Administration of Splunk and enablement of log parsing and shipping to the centralized service
- Write scripts to automate common system administration tasks and backups.
- Onboard new applications / microservices to our Service Deployment Pipeline that is powered by Jenkins Ansible Docker & Rundeck
- Troubleshoot Docker Builds as it relates to the Service Deployment Pipeline
- Practice and form User Access Control Processes.
- Construct and maintain Environment Management principles.
- Work with Operations and Development to keep dev / test environments in sync and push for evolution to codify the environment configs using Ansible.

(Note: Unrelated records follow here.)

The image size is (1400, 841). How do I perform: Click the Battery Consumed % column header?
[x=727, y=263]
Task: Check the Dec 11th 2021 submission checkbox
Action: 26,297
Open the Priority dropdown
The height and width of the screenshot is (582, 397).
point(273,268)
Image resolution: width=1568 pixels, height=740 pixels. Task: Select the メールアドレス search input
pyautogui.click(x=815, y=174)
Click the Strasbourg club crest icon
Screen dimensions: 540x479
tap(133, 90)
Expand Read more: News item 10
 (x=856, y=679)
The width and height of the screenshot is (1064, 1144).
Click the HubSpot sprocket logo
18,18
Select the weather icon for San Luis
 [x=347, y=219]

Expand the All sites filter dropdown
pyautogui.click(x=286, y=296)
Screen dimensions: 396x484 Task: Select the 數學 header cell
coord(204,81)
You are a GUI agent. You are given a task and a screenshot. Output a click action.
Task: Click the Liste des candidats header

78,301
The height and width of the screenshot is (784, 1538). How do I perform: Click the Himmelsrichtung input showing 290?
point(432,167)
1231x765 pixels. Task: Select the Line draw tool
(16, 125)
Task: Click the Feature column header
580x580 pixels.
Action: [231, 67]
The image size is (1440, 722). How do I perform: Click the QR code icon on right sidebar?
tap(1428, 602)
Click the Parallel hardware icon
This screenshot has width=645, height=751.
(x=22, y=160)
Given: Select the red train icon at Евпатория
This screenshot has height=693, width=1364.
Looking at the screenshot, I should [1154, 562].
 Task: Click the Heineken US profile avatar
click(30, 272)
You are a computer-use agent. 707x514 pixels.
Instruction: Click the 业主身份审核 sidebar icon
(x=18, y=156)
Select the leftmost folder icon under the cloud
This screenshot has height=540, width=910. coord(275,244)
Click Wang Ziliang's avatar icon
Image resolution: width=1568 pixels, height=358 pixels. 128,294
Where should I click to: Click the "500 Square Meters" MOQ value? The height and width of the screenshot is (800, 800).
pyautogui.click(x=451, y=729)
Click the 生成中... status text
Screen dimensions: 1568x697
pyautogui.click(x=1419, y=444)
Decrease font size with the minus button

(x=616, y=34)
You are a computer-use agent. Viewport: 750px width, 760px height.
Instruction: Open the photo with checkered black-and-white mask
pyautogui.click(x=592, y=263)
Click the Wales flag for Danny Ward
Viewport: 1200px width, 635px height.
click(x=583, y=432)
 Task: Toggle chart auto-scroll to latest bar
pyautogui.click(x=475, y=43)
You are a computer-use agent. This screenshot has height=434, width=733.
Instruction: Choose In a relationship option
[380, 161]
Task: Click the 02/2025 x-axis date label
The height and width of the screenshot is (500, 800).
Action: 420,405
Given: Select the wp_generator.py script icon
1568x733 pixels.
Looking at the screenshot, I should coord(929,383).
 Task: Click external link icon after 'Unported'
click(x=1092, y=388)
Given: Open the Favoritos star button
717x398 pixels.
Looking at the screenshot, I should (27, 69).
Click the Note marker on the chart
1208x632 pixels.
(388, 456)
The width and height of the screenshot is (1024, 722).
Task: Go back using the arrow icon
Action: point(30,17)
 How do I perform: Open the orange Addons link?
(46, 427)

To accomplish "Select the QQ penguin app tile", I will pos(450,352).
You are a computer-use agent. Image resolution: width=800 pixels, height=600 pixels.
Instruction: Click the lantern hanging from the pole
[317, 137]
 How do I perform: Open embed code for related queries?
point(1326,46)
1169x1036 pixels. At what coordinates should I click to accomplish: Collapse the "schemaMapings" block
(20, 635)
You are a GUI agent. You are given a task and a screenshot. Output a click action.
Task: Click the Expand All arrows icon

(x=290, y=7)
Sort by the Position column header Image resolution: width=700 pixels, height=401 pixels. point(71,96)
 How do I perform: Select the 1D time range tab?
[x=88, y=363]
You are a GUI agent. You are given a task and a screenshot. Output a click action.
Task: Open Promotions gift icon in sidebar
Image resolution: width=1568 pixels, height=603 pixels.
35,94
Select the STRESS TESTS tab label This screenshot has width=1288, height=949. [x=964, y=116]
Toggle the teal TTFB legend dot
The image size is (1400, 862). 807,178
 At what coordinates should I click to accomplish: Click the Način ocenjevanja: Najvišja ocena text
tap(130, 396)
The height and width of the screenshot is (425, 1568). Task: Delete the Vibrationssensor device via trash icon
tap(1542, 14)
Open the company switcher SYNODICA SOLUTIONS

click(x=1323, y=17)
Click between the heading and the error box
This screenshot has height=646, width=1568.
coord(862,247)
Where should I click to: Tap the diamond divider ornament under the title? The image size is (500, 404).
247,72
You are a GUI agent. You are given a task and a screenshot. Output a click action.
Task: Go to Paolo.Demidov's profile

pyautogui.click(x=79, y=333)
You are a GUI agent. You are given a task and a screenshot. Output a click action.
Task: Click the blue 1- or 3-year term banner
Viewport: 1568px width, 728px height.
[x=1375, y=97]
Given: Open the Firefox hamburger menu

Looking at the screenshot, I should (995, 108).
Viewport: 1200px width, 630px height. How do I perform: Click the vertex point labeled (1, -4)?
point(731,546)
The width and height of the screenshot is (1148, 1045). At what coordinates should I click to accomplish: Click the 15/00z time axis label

- Integration of tooling platforms using Apis configurations etc.
- Manage SSH key shares.
- Provide Stash SVN Jenkins Artifactory Sonar Jira Confluence and Splunk expertise and support.
- Document general DevOps procedures and foster a collaborative culture.
- Produce How To documentation
- Analyze continuous integration needs for applications and generating CI solutions tailored by application.
- Assist development in troubleshooting failed builds. Conducting root cause analysis in close collaboration with the development team.
- Provide technical research on tool sets.
- Assist with business cases for new tools etc. Python Bash RegEx Ansible
Required Qualifications:
- 5 years experience hands on production support on bare metal servers and containers.
- A quick learner and selfstarter eager to learn new technologies with automation mindset.
- 4 years experience with Ansible Bash Python Perl or similar scripting language
- 4 years experience with modern web and mobile application environments (TCP/IP HTTP DNS routing load balancing CDNs WAF security etc)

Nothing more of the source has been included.